Outras possibilidades de uso são experiências do usuário para promover o uso da nova tecnologia. A operadora líder no mercado local, a KT, por exemplo, instalou uma rede de 5G em um estádio de baseball para que os usuários conectados ao 5G vissem nas telas de seus dispositivos um dragão, criado por realidade aumentada, sobrevoando as arquibancadas.

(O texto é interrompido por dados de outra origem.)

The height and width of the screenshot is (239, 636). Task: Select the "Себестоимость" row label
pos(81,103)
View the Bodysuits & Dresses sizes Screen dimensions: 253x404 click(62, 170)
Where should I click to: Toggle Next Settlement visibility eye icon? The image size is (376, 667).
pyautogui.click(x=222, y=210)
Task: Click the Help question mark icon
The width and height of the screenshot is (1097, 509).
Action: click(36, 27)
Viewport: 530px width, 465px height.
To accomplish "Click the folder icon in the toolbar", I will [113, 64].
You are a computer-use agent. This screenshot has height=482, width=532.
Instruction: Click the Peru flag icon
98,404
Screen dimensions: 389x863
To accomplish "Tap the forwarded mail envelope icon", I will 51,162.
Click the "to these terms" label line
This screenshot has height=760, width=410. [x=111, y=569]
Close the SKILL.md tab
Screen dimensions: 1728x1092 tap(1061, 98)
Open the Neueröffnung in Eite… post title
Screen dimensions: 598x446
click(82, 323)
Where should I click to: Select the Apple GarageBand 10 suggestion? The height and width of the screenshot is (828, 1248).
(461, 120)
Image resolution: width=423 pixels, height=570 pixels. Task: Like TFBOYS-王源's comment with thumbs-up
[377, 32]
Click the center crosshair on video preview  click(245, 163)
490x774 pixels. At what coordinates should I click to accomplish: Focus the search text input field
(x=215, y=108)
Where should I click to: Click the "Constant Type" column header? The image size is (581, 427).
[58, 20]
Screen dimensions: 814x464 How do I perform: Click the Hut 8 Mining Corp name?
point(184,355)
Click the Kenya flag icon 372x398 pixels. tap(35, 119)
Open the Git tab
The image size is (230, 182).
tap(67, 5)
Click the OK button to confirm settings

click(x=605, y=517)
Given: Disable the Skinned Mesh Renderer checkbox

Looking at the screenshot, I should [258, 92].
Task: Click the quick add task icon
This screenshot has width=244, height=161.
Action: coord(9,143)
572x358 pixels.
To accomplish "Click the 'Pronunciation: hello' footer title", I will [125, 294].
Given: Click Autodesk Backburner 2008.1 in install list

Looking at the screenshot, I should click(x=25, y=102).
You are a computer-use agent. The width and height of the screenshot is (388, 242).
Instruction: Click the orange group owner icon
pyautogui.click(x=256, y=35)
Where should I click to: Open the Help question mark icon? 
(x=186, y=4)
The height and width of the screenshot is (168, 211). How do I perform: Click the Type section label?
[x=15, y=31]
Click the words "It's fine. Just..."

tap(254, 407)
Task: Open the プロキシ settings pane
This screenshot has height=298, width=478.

Lançamento simultâneo em áreas limitadas

            A estratégia das três grandes operadoras sul-coreanas previu o lançamento simultâneo abrangendo a região metropolitana de Seul e outros centros financeiros do país. O ritmo de expansão da infraestrutura desta tecnologia na Coreia é bastante acelerado. A operadora SK já instalou 34 mil estações base 5G em 85 cidades, conquistando 1 milhão de assinantes em 4 meses. A LG Uplus compôs sua rede com 50 mil estações em Seul e arredores, com o objetivo de implantar 80 mil estações-base na Coréia do Sul e cobrir 90% da população até o final deste ano. Já a KT planeja estar presente com a tecnologia em 85 grandes cidades do país até o final de 2019.